When the piano arrives at the top of its statement, the volume
recedes again as the piano triplets undulate in the middle of the
texture. Further slowing and quieting lead to the last
chord, played under the held final top note of the piano imitation
and thus retaining the questioning uncertainty to the end.
1:25--END OF SONG [31 mm.]
5. “Wehe, so willst du mich wieder” (“Alas, so you would
again [imprison] me”--German syntax here necessitates reaching to
the second line for a sensible English translation of the first,
which includes the German word for “me” but lacks the one for
“imprison” ). Text by August von Platen.
Allegro. Simple strophic form with postlude. B MINOR,
9/8 time (Low key G minor).
Wehe, so willst du mich wieder,
Hemmende Fessel, umfangen?
Auf, und hinaus in die Luft!
Ströme der Seele Verlangen,
Ström’ es in brausende Lieder,
Saugend ätherischen Duft!
Strebe dem Wind nur entgegen
Daß er die Wange dir kühle,
Grüße den Himmel mit Lust!
Werden sich bange Gefühle
Im Unermeßlichen regen?
Atme den Feind aus der Brust!
0:00 [m. 1]--Introduction.
9/8 motion is established with repeated left hand notes. A
descending pattern is followed by a leap in the right hand.
The pattern is given twice, the second time an octave higher.
0:03 [m. 3]--Stanza
(strophe) 1. The repeated chords move to the right
hand. The singer enters with a melody derived from the
introduction pattern. After the first line, the piano
bass is given the same melodic line. The second line shoots
upward and reaches a half-cadence. The piano then continues
in an interlude where the bass takes the prevalent downward
arching pattern three times in succession, giving heavy emphasis
to the “dominant” key (F-sharp) under right hand repeated chords
and accented syncopations.
0:12 [m. 9]--The third
line begins on an upbeat that is held into the next bar. It
dovetails with the last left-hand pattern on the main melodic
line. The line is joyously set twice in succession, first in
the home major key (B major), and then in the “dominant”
(F-sharp), where it reaches a cadence. The grouping of beats
here obscures the 9/8 meter and seems more like 6/8. The
heavy piano bass always moves under the held vocal notes.
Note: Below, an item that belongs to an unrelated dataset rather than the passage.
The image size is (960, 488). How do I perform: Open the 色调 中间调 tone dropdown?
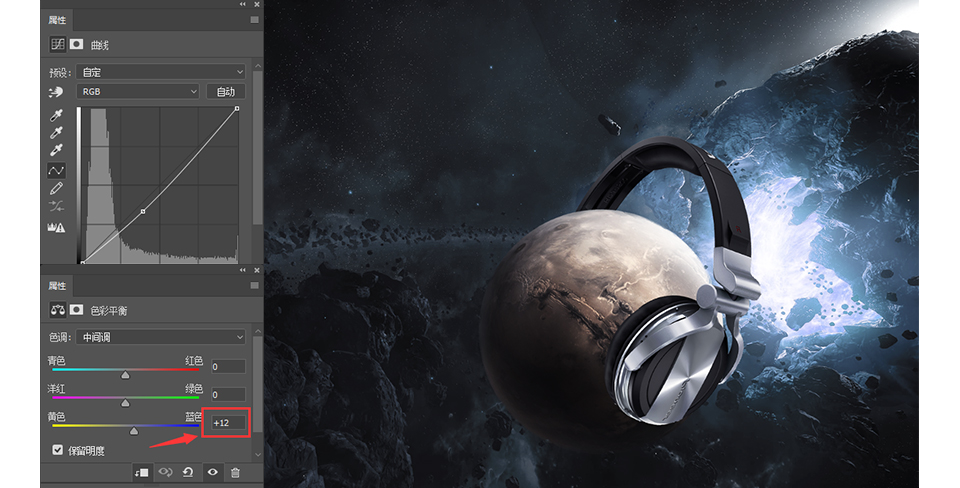click(x=161, y=337)
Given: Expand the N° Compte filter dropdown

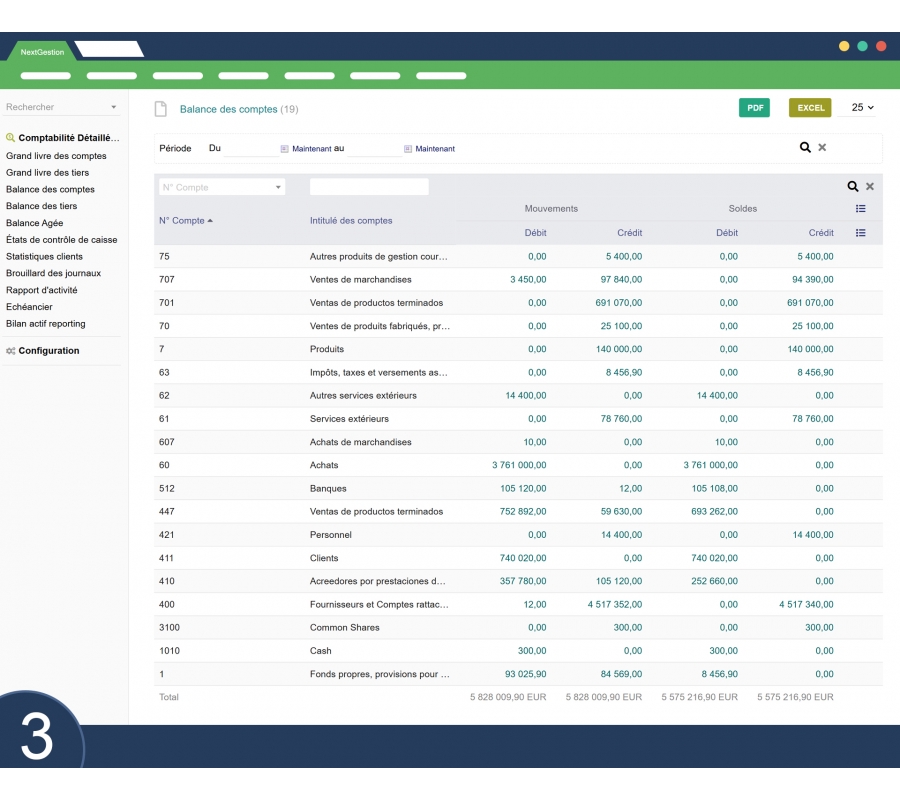Looking at the screenshot, I should tap(278, 188).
Both the voice and the piano bass move to duple groupings right
before the cadence after the second statement, clashing with the
right hand chords and further obscuring the 9/8 meter.
0:19 [m. 13]--The cadence
leads into a short interlude that moves to a new key center,
notated as A-flat minor (a key closely related to B major when
notated as G-sharp minor). The volume diminishes, but the
piano bass continues to play arpeggios in the clashing duple
0:22 [m. 15]--The fourth
and fifth lines use a winding melody in A-flat minor and A-flat
major respectively, and are very similar except for the shift of
mode. The quiet intensity is maintained by the piano bass,
which continues to play in the duple rhythm, this time on a strong
descent. The right hand, which maintains the triple 9/8
grouping, has moved to an oscillating instead of repeated-chord
motion. The fifth vocal line takes up the duple rhythm at
the very end, right before another left hand descent in the
0:28 [m. 19]--The last
line begins on another upbeat that is held into the next
bar. It steadily builds, repeating the word “saugend” before
continuing. The left hand continues its duple rhythm lines
until it reaches longer notes under “ätherischen Duft.” The
key center moves to D-flat major (which seems more closely related
to the home key if notated as C-sharp).
0:34 [m. 23]--The last
line is repeated in a very exuberant manner, again repeating
“saugend,” leaping an octave on the second statement of the
word. At this point, the vocal line joins the duple grouping
of the left hand, which already started again under the first
“saugend.” Also, the key center moves dramatically back home
to B, but it is B major,
and the voice reaches an ecstatic cadence, remaining in this major
key and returning to the triple 9/8 motion after the long-held
second syllable of “ätherischen.”
0:41 [m. 27]--While the
voice remains in major, at the cadence, the piano violently shifts
things back to minor, entering with the introduction music under
the last vocal note on “Duft.” The second bar of the
introduction is the first of the notated repeat (m. 2).
0:44 [m. 3]--Stanza
(strophe) 2. Lines 1 and 2 are set as in strophe 1 at 0:03,
followed by the interlude.
0:52 [m. 9]--Line 3 set
twice, in B major and F-sharp major, obscuring the 9/8 meter as at
0:59 [m. 13]--Interlude
moving to A-flat minor with piano bass in duple rhythm, as at
1:02 [m. 15]--Lines 4 and
5 in A-flat minor and A-flat major, as at 0:22. Here, line 5
is given a somewhat different vocal line because the text in this
strophe is declaimed and accented differently. Instead of
being highly similar to line 4, the new line begins with an upbeat
and is in duple rhythm throughout. From the last two
syllables of “Unermeßlichen” (which were already in duple rhythm
in strophe 1), the line is as in strophe 1. The piano part
1:08 [m. 19]--The first
statement of the last line, as at 0:28. Note that the
repeated word, “atme” (“exhale”) is a near opposite of the
corresponding word in strophe 1 (“saugend”=“inhaling”).
Motion to D-flat major.
1:14 [m. 23]--Repetition
of the last line with motion back to B major, as at 0:34.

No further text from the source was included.